View from Cademuir, Peebles, Scottish Borders

About us

Norbroch Limited was established in 2011. We bring together expertise and experience from both private and public sectors gathered since 2002. We help our clients implement pragmatic security and ensure that security remains appropriate as they grow. Our unique experience spans procedural, technical and physical security. Whether the threats you face come from terrorism, organised crime, espionage, competitors using underhand methods or your own employees we have the knowledge to guide you.

About our founder

Norbroch founder, Ross McKelvie

Ross McKelvie graduated from Cambridge University with a degree in Natural Sciences, specialising in Experimental Psychology. It was here that Ross developed his interest in computers, networking and IT security.

He spent five years as an IT consultant, designing and building enterprise level business intelligence systems, before deciding to focus on his passion; security.

Ross joined the UK Foreign and Commonwealth Office (FCO), initially designing and deploying secure communications systems, then forming and implementing enterprise-wide strategy to protect FCO premises, people and sensitive information from espionage and terrorist attack.

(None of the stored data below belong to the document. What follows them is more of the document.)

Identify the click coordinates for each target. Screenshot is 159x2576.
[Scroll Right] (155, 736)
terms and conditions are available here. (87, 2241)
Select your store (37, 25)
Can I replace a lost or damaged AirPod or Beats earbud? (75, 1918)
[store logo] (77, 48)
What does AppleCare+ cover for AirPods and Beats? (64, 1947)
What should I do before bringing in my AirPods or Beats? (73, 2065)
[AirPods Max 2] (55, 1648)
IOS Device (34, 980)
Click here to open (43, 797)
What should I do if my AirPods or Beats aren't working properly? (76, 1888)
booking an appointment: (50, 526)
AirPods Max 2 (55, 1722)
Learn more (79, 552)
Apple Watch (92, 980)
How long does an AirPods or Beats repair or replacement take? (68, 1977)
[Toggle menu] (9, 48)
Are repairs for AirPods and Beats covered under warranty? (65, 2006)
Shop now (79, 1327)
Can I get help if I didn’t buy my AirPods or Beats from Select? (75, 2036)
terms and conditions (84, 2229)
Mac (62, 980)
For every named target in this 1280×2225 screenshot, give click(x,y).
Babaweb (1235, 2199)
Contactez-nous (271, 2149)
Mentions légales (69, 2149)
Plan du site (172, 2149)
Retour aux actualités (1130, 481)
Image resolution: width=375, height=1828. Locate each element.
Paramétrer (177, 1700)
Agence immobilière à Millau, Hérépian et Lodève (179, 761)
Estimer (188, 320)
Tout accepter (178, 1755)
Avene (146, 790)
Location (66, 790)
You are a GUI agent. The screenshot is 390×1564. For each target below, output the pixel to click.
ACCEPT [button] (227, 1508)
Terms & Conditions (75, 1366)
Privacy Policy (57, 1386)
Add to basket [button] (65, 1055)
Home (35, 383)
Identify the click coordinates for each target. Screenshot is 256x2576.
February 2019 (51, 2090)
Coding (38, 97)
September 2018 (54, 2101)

In December 2011 he founded Norbroch Limited and remains its principal consultant and lead developer.

He is the lead author of the UK government’s standard for secure destruction of sensitive information and the UK National Protective Security Authority’s guidance suite for Marauding Terrorist Attack (MTA), helping organisations prepare their response for this devastating form of terrorist attack.

What’s in a name?

Norbroch is formed of the Scots words nor meaning north or northerly and broch meaning an Iron Age dry-stone fortified tower found in Scotland. Broch when pronounced should rhyme with loch. If you don’t have a Scottish accent, feel free to affect one for the purposes of pronunciation.

The picture on the front page of our website is an aerial view of the Broch of Gurness on Orkney, an iron age broch village.